#### Extrait du texte:
►
La quatrième partie débouche sur l’espérance du fruit du travail théologique entrepris : la connaissance théologique. Deux points de vue complémentaires divisent cette partie : la distinction entre contemplation et rationalité (chap. XIV) et leur unité symbolique (chap. XV). C’est, en effet, dans la contemplation que la rationalité peut se déployer. Le fondement de la connaissance théologique se trouve dans le symbole théologique où la réalité est reconnue comme une.

Cette brève description du livre donne un premier goût de la profondeur de sa réflexion et de sa force symbolique. Beaucoup de points originaux seraient à relever. Nous en soulignons trois particulièrement marquants.
◄
#### Données fournies:
►
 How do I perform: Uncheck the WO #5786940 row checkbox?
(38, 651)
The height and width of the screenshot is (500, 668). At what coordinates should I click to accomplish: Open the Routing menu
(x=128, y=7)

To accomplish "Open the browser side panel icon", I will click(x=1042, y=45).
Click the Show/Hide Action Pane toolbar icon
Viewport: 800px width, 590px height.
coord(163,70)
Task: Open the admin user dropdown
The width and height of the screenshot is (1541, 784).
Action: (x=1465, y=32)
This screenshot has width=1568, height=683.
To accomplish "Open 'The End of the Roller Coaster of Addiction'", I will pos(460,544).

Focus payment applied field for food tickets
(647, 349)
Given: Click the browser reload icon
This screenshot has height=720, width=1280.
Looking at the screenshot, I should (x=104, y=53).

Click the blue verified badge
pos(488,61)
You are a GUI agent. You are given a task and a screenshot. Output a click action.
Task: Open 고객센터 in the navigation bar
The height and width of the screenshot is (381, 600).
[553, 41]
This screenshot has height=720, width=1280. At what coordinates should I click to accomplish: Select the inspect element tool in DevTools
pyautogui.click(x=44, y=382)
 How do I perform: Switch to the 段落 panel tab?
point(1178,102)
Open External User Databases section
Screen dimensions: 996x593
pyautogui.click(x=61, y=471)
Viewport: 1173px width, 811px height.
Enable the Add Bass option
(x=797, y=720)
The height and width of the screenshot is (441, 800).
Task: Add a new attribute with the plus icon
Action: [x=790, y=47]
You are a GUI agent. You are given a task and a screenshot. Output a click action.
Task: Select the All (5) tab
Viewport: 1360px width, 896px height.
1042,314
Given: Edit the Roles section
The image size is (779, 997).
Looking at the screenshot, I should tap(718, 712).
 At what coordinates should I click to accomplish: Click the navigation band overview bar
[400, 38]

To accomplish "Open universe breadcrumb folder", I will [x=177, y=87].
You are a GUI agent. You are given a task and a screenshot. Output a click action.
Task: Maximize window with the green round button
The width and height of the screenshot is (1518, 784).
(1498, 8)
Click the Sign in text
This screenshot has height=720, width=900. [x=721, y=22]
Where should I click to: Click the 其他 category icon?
◄
#### Énoncé du problème:
Recopiez, s'il vous plaît, tout ce qui va de « La quatrième partie » jusqu'à « reconnue comme une. » dans l'extrait sur la connaissance théologique, sans rien y changer.

#### Réponse:
La quatrième partie débouche sur l’espérance du fruit du travail théologique entrepris : la connaissance théologique. Deux points de vue complémentaires divisent cette partie : la distinction entre contemplation et rationalité (chap. XIV) et leur unité symbolique (chap. XV). C’est, en effet, dans la contemplation que la rationalité peut se déployer. Le fondement de la connaissance théologique se trouve dans le symbole théologique où la réalité est reconnue comme une.